- TEXTO DE LEITURA:

= = =

É manifesta a preocupação de toda a Igreja pelos problemas do chamado Terceiro Mundo, sendo uma das maiores dificuldades a escassez de clero, e especialmente de sacerdotes autóctones. Que pensa a este respeito, e que experiência tem neste terreno?

Penso que, efectivamente, o aumento do clero autóctone é um problema de importância primordial, para garantir o desenvolvimento - e até a permanência - da Igreja em muitas nações, especialmente naquelas que atravessam momentos de nacionalismo virulento.

Quanto à minha experiência pessoal, devo dizer que um dos muitos motivos que tenho de agradecimento ao Senhor é ver com que segura doutrina, visão universal, católica, e ardente espírito de serviço - são sem dúvida melhores do que eu - se formam e chegam ao sacerdócio no Opus Dei centenas de leigos de diversas nações - passam já de sessenta países - onde é problema urgente para a Igreja o desenvolvimento do clero autóctone. Alguns receberam o episcopado nessas mesmas nações, e criaram já florescentes seminários.

Quererá V. Rev.a dizer como e porquê fundou o Opus Dei, e que acontecimentos considera marcos mais importantes do seu desenvolvimento?

Porquê?… As obras que nascem da vontade de Deus não têm outra razão de ser senão o desejo divino de as utilizar como expressão da sua vontade salvífica universal.

Desde o primeiro momento, a Obra foi universal, católica. Não nasceu para dar solução aos problemas concretos da Europa da década de 20, mas sim para dizer aos homens e mulheres de todos os países, de qualquer condição, raça, língua ou ambiente, e de qualquer estado - solteiros, casados, viúvos, sacerdotes -, que podiam amar e servir a Deus sem deixar de viver no seu trabalho habitual, com a sua família, nas suas variadas e normais relações sociais.

= = =

- SECÇÃO DE DADOS:

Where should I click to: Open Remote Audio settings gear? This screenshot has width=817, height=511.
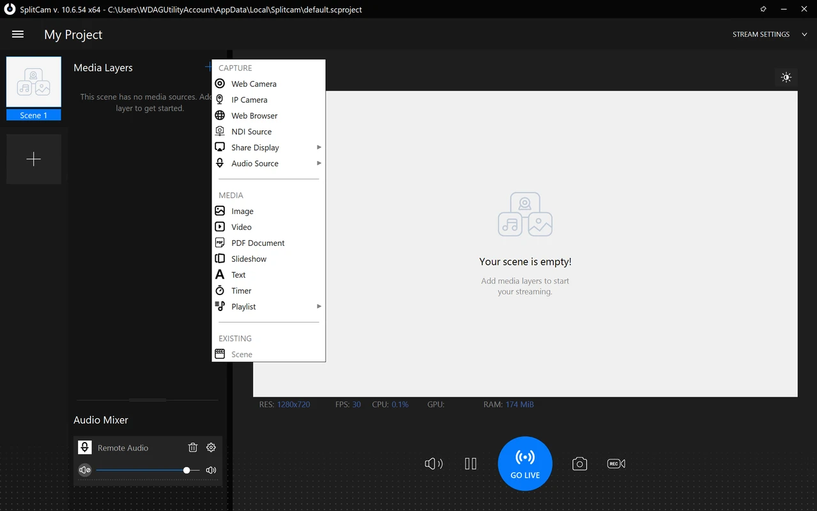point(211,448)
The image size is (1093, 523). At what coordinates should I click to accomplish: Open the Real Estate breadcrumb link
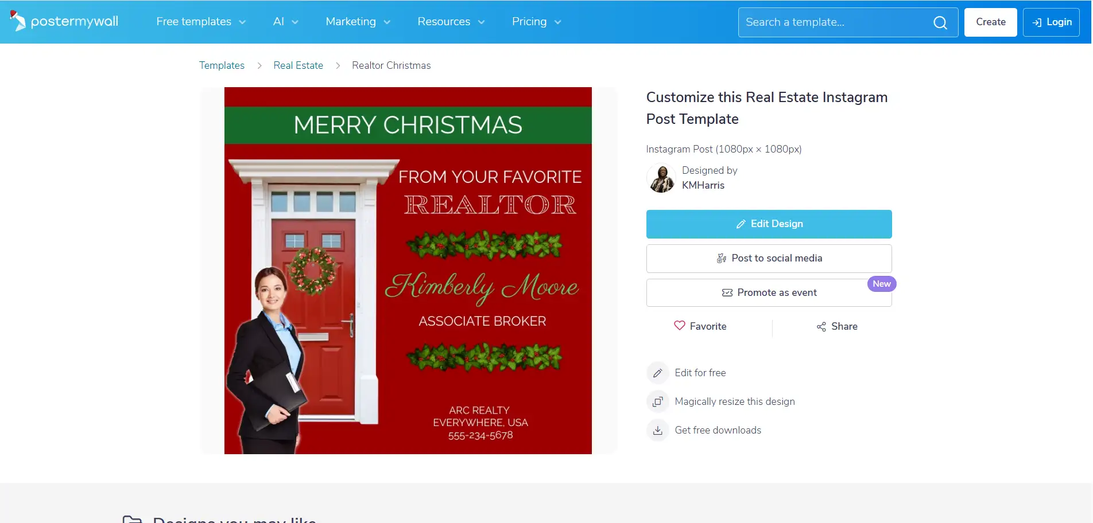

= = =

- TAREFAS PROPOSTAS:
1 - No parágrafo do texto de leitura que começa por «Desde o primeiro momento», que estados de vida são enumerados entre travessões?
2 - Reescreva de forma mais concisa o parágrafo do texto de leitura que começa por «Quanto à minha experiência pessoal», conservando os factos principais.
3 - Prossiga a redação do texto de leitura a partir da última frase apresentada.

- SOLUÇÕES DOS EXERCÍCIOS:
1 - Solteiros, casados, viúvos e sacerdotes.

2 - Agradeço ao Senhor por ver centenas de leigos de mais de sessenta países formarem-se e chegarem ao sacerdócio no Opus Dei. Têm segura doutrina, visão universal e católica e ardente espírito de serviço, e vêm de nações onde o desenvolvimento do clero autóctone é um problema urgente para a Igreja. Alguns receberam o episcopado nessas nações e já criaram seminários florescentes.

3 -
Como se fundou? Sem nenhum meio humano. Eu tinha apenas 26 anos, a graça de Deus e bom-humor. A Obra nasceu pequena: não era mais que o empenho dum jovem sacerdote, que se esforçava por fazer o que Deus lhe pedia.

Pergunta-me por marcos do nosso caminho… Para mim, é marco essencial na Obra qualquer momento, qualquer instante em que, através do Opus Dei, alguém se aproxima de Deus, tornando-se assim mais irmão dos homens seus irmãos.

Talvez quisesse que lhe falasse dos pontos cruciais, na ordem do tempo… Embora não sejam estes os mais importantes, vou-lhe dar, de memória, umas datas, mais ou menos aproximadas. Já nos primeiros meses de 1935, estava tudo preparado para começar a trabalhar em França - concretamente em Paris. Mas vieram, primeiro, a guerra civil espanhola e, logo a seguir, a segunda guerra mundial - e foi preciso adiar a expansão da Obra. Mas, como esse desenvolvimento era necessário, o adiamento foi mínimo. Já em 1940 se iniciava o trabalho em Portugal. Quase coincidindo com o fim das hostilidades, embora tivesse havido já algumas viagens em anos anteriores, começou-se na Inglaterra, em França, na Itália, nos Estados Unidos, no México. Depois, a expansão tem um ritmo progressivo. A partir de 1949 e 50: na Alemanha, Holanda, Suíça, Argentina, Canadá, Venezuela e nos restantes países europeus e americanos. Ao mesmo tempo, o trabalho ia-se alargando a outros continentes: o Norte de África, o Japão, o Quénia e outros países da África oriental, a Austrália, as Filipinas, a Nigéria, etc.

Também sinto prazer em recordar especialmente, como datas capitais, as constantes ocasiões em que de modo mais palpável se manifestou o carinho dos Sumos Pontífices pela nossa Obra. Resido normalmente em Roma desde 1946, e assim tive ocasião de conhecer e tratar com Pio XII, João XXIII e Paulo VI. Em todos encontrei sempre um carinho de pai.

Qual é a situação actual da Obra no resto do Mundo, especialmente no mundo anglo-saxónico?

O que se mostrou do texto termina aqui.